FAQ Editor’s Note: We include this recent article because of its linkage to the unique role that HCP often play in providing direct care to potentially large numbers of patients in health care settings.

Policy Resistance Undermines Superspreader Vaccination Strategies for Influenza
Chad R. Wells, Eili Y. Klein, Chris T. Bauch
Research Article | published 07 Mar 2013 | PLOS Computational Biology 10.1371/journal.pcbi.1002945
Theoretical models of infection spread on networks predict that targeting vaccination at individuals with a very large number of contacts (superspreaders) can reduce infection incidence by a significant margin. These models generally assume that superspreaders will always agree to be vaccinated. Hence, they cannot capture unintended consequences such as policy resistance, where the behavioral response induced by a new vaccine policy tends to reduce the expected benefits of the policy. Here, we couple a model of influenza transmission on an empirically-based contact network with a psychologically structured model of influenza vaccinating behavior, where individual vaccinating decisions depend on social learning and past experiences of perceived infections, vaccine complications and vaccine failures. We find that policy resistance almost completely undermines the effectiveness of superspreader strategies: the most commonly explored approaches that target a randomly chosen neighbor of an individual, or that preferentially choose neighbors with many contacts, provide at best a relative improvement over their non-targeted counterpart as compared to when behavioral feedbacks are ignored. Increased vaccine coverage in super spreaders is offset by decreased coverage in non-superspreaders, and superspreaders also have a higher rate of perceived vaccine failures on account of being infected more often. Including incentives for vaccination provides modest improvements in outcomes. We conclude that the design of influenza vaccine strategies involving widespread incentive use and/or targeting of superspreaders should account for policy resistance, and mitigate it whenever possible.

Author Summary
Superspreaders are the small number of individuals responsible for the majority of infections. Theoretical models have shown how vaccinating superspreaders can be a highly efficient way to control disease. However, these models neglect behavior by assuming that superspreaders will always agree to be vaccinated.

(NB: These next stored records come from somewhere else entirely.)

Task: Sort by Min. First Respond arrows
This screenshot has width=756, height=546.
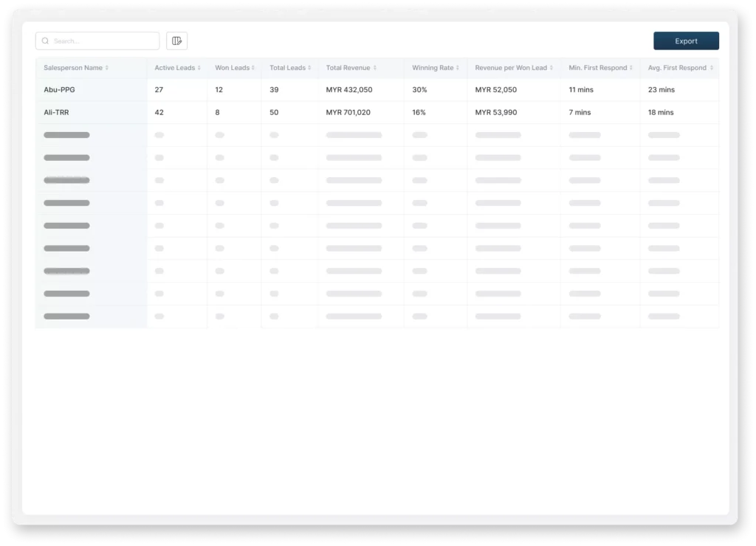Action: 631,68
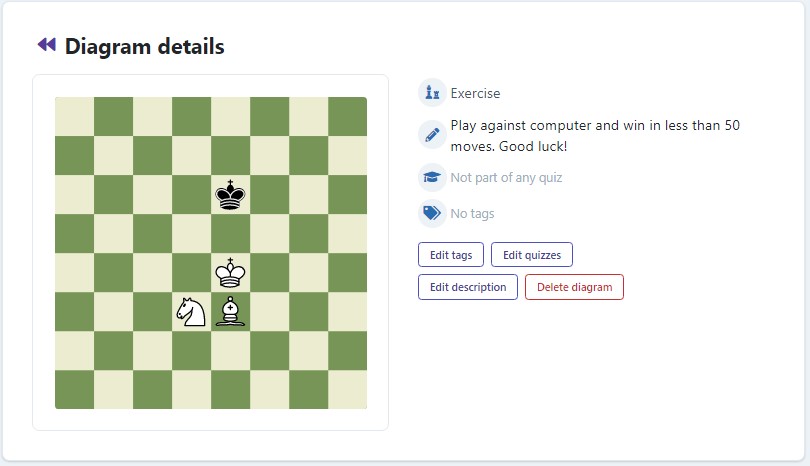Click the Exercise type label
810x466 pixels.
[x=475, y=93]
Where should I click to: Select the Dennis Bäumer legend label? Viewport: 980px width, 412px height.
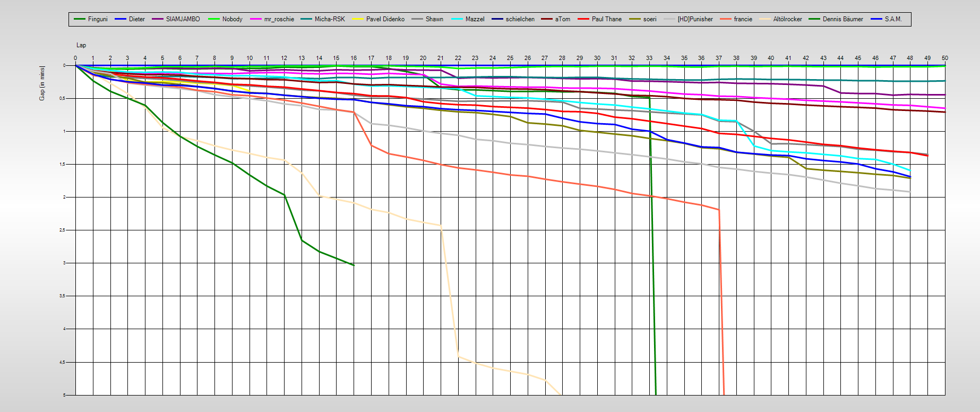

This is a problematic assumption for influenza vaccination, which is voluntary in most populations, and for which vaccine coverage is often suboptimal. We developed a model of seasonal influenza transmission on a network of individuals who make decisions about whether or not to get vaccinated based on known determinants of vaccine uptake, such as personal infection history, perceived vaccine risks, and social influences. We found that, because of feedbacks between disease spread and individual vaccinating behavior, attempts to boost vaccine coverage in superspreaders through the use of incentives or recruiting by social contacts are almost completely undermined by such feedbacks. For example, higher vaccine uptake in superspreaders reduces influenza incidence, which in the next season reduces the perceived need for vaccination among non-superspreaders, who then do not become vaccinated as much. Our results suggest that the design of potential strategies to reach influenza superspreaders should account for behavioral feedbacks, since they may blunt policy effectiveness.